The next 12 months will see the start of the next great revolution in broadcast media - the shift from viewers watching scheduled TV to a world dominated by video-on-demand.
In March, ITV, Channel 4 and the BBC go head to head in this new battle for viewers, with the arrival of the much-anticipated BBC iPlayer alone promising to make 30 million hours of free VOD content available.
In the same month, ITV launches its video-on-demand over broadband offer, while Channel 4 will unveil the advertising strategy for its 4oD service, which launched ahead of the pack last November.
Platform owners Sky and ntl:Telewest also have big plans for VOD, so rivalry will be intense and the strategies of the different media owners will come under intense scrutiny as each works out how best to attract viewers and make money.
Gary Knight, brand partnerships director at ITV, says the broadcaster will be in a position to make money once there is an appetite from advertisers. "First we have to prove there is a market for this content," he says. "But I'm absolutely convinced people will be prepared to accept advertising if the content is free."
While Knight believes the potential for the new medium is "fantastic", he accepts "there isn't an expert in the whole world who knows the answers". "Anybody who claims they do, is lying through their teeth," he adds.
Huge challenges
Nigel Walley, managing director of Decipher, the consultancy helping ITV draw up its new ad formats, says the services will open a direct route to the consumer for ITV's sales operation for the first time. But he warns that this brings huge challenges, not least the need for a massively revamped customer relationship management capability.
He is also concerned that rivalry between the broadcasters could cripple the new sector at birth, with competition coming at the expense of the evolution of a new market.
"We'd like broadcasters to go to the platforms with a very clearly defined list of what they want, rather than reacting to events," he explains. "They should be saying, 'this is what we want you to build and then we will come'."
Steven Hess, managing partner of Omnicom's Weapon7, warns broadcasters that the launch of several new set-top boxes is quickly turning the long-awaited convergence of TV and IPTV into a reality, with the likes of Apple TV, which uses iTunes to download video content, and Microsoft TV, which uses Xbox 360 and the Microsoft Windows Home Server, not waiting for broadcasters to develop revenue streams.
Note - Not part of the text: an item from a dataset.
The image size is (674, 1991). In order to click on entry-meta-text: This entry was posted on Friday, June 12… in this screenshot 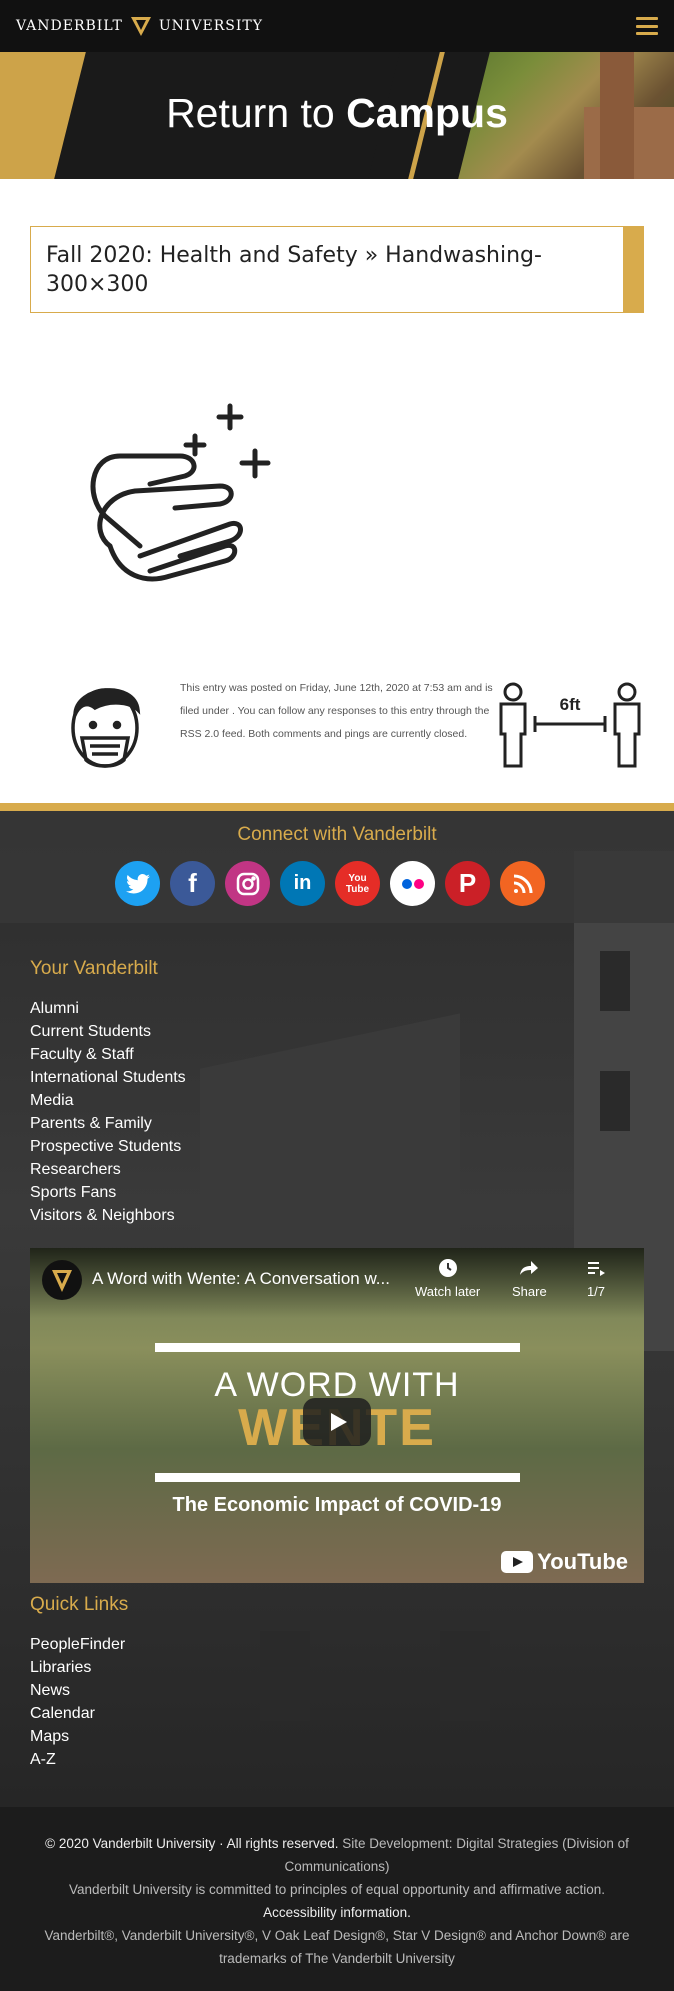, I will do `click(336, 711)`.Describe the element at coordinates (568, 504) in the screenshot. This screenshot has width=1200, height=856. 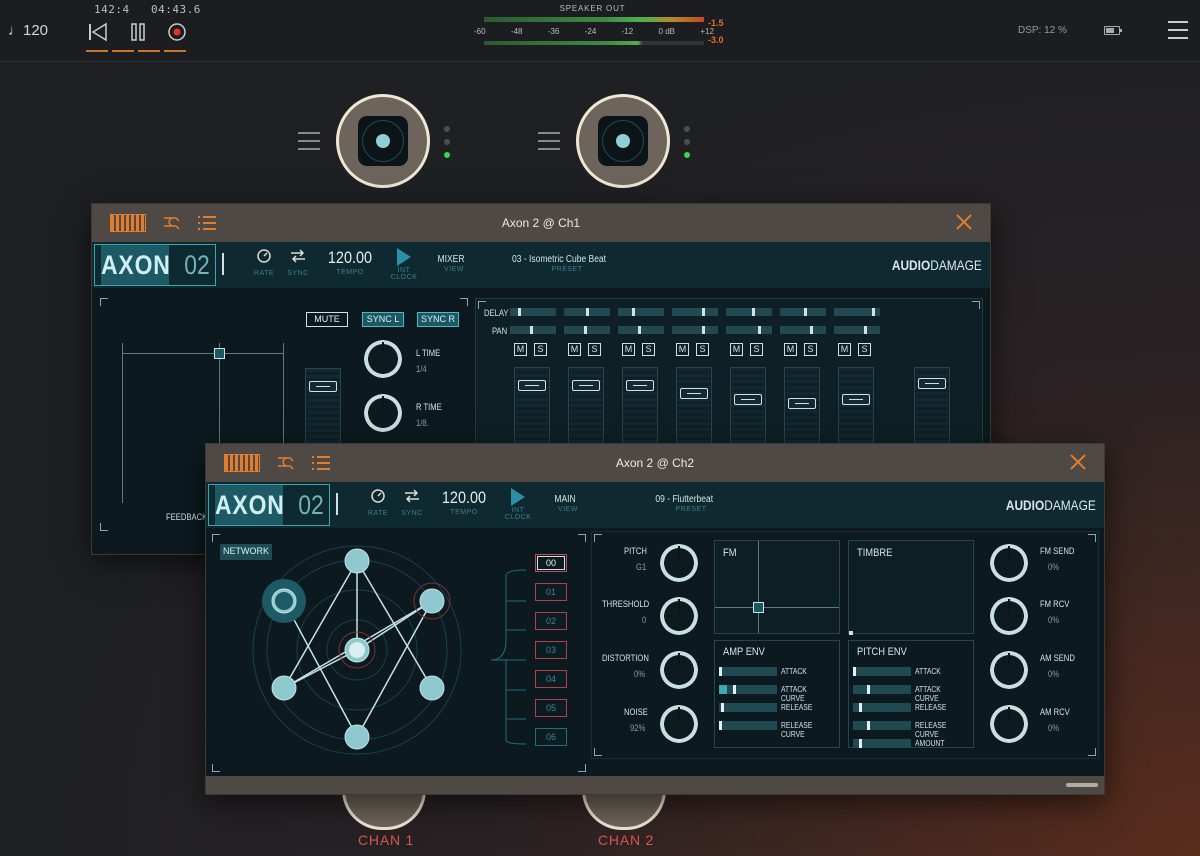
I see `view-selector: MAIN VIEW` at that location.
"As soon as people start to use these new interfaces, ITV, the BBC, Channel 4 and the rest will be relegated to being providers of content," he says. "The people with most control over advertising revenues will be those who control these interfaces."
Hess believes ITV is wrong to launch its broadband strategy by forcing viewers to sit through commercials in initially primitive "pre-roll" ads that run while content is downloading. "That's the worst-case scenario," he says. "There is nothing more irritating for viewers and it's not the way to get them to engage with brands."
Knight says more advanced video-on-demand advertising will only come further down the line, but he warns: "People talk about all sorts of ad formats on VOD in the US, but the reality is that nobody is watching many of them."
Audiences will only come if they get good content, but Knight says ITV and the rest will struggle to persuade brands to spend big when there is still no recognised way to measure the success of campaigns.
New currency
Broadcasters are in talks about creating a new currency for video content, but neither TV measurement body Barb nor the Internet Advertising Bureau have come up with anything credible.
As Walley says: "What's being created is a new media. It is neither TV nor the web and it has shown up the limitations, not just of Barb but also of internet measurement systems.
"We've got two to three years to get this right before it becomes a big issue. I would like to see lots of innovation and lots of trials. There are bound to be mistakes."
He believes the big danger is that services will be developed without advertising. "Some senior executives in media companies rely too much on young, techie teams who have this utopian view that these formats should be ad free," says Walley.
"Then a couple of years down the line, reality will come crashing in and the ad teams will be called in to try to sort out the mess."
ITV'S ON-DEMAND STRATEGY
- ITV is expected to launch its broadband strategy on 31 March, by unveiling its own version of the BBC's iPlayer or C4's 4oD device
- It is promising hundreds of thousands of hours of archive material and says that it will develop exclusive content over broadband, such as spin-offs from soaps and user-generated material
- ITV is coy about its VOD strategy, but it is going down a different road to Channel 4 in that the vast majority of its content is being given away and will be supported by advertising. Channel 4 has so far relied on a pay-per-view model, charging viewers 99p per download
- ITV has signed a deal with marketing services network Omnicom's pooled buying giant, OPera, whose clients include Vodafone and Sony, to help fund research into new ad formats and provide the initial advertising for ITV's video-on-demand content
- Various OPera brands are believed to be in line to show "pre-roll" ads, which will trail downloaded content from the various genre sections of the ITV video-on-demand archive.